_WORK ORDER_.
Without the images, write out the entries word for word.

_Data records_.

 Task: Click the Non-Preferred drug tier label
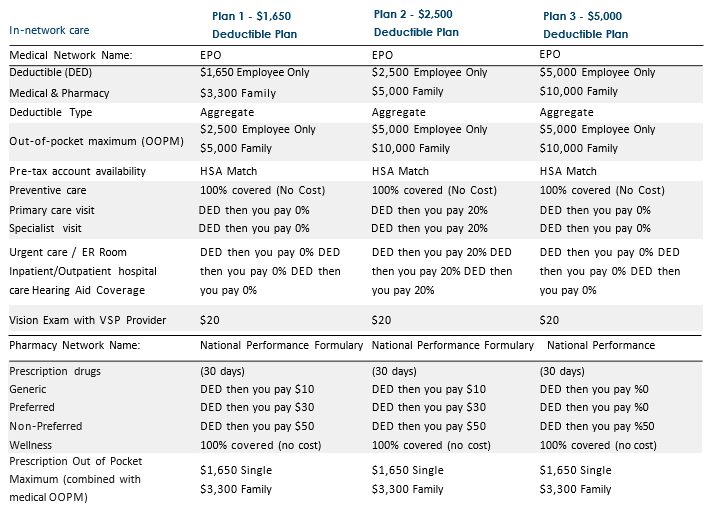45,426
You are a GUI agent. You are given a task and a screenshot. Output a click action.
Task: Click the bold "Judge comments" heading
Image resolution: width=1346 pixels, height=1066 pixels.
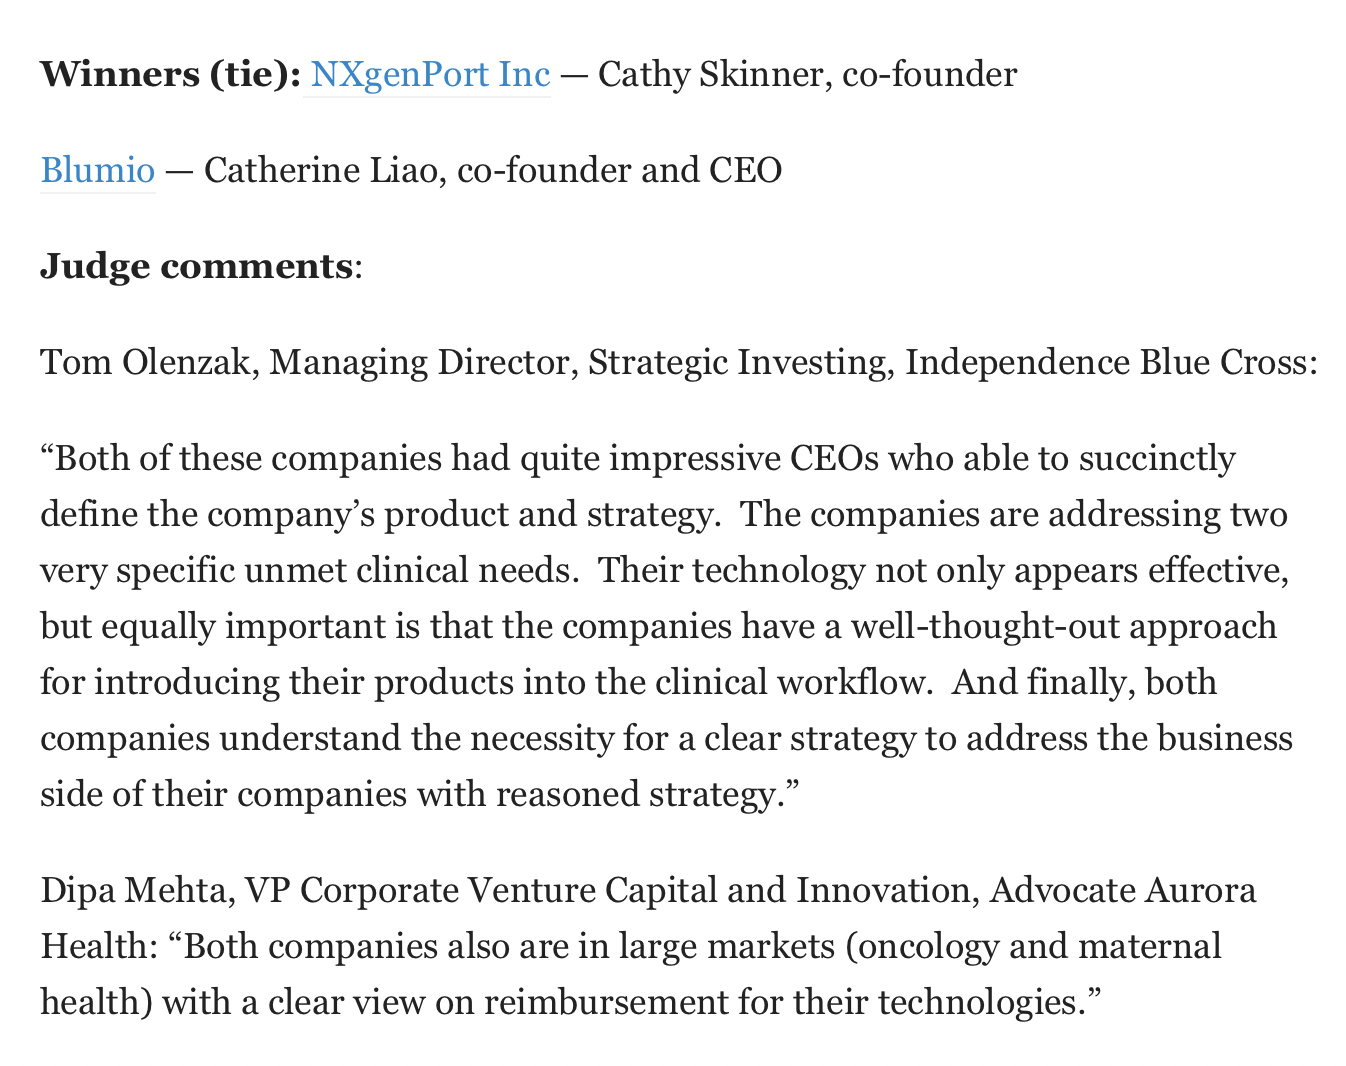[196, 267]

_TASK RESULT_.
 Task: Click the Non-Preferred drug tier label
45,426
You are a GUI agent. You are given a task and a screenshot. Output a click action.
Task: Click the bold "Judge comments" heading
Image resolution: width=1346 pixels, height=1066 pixels.
[196, 267]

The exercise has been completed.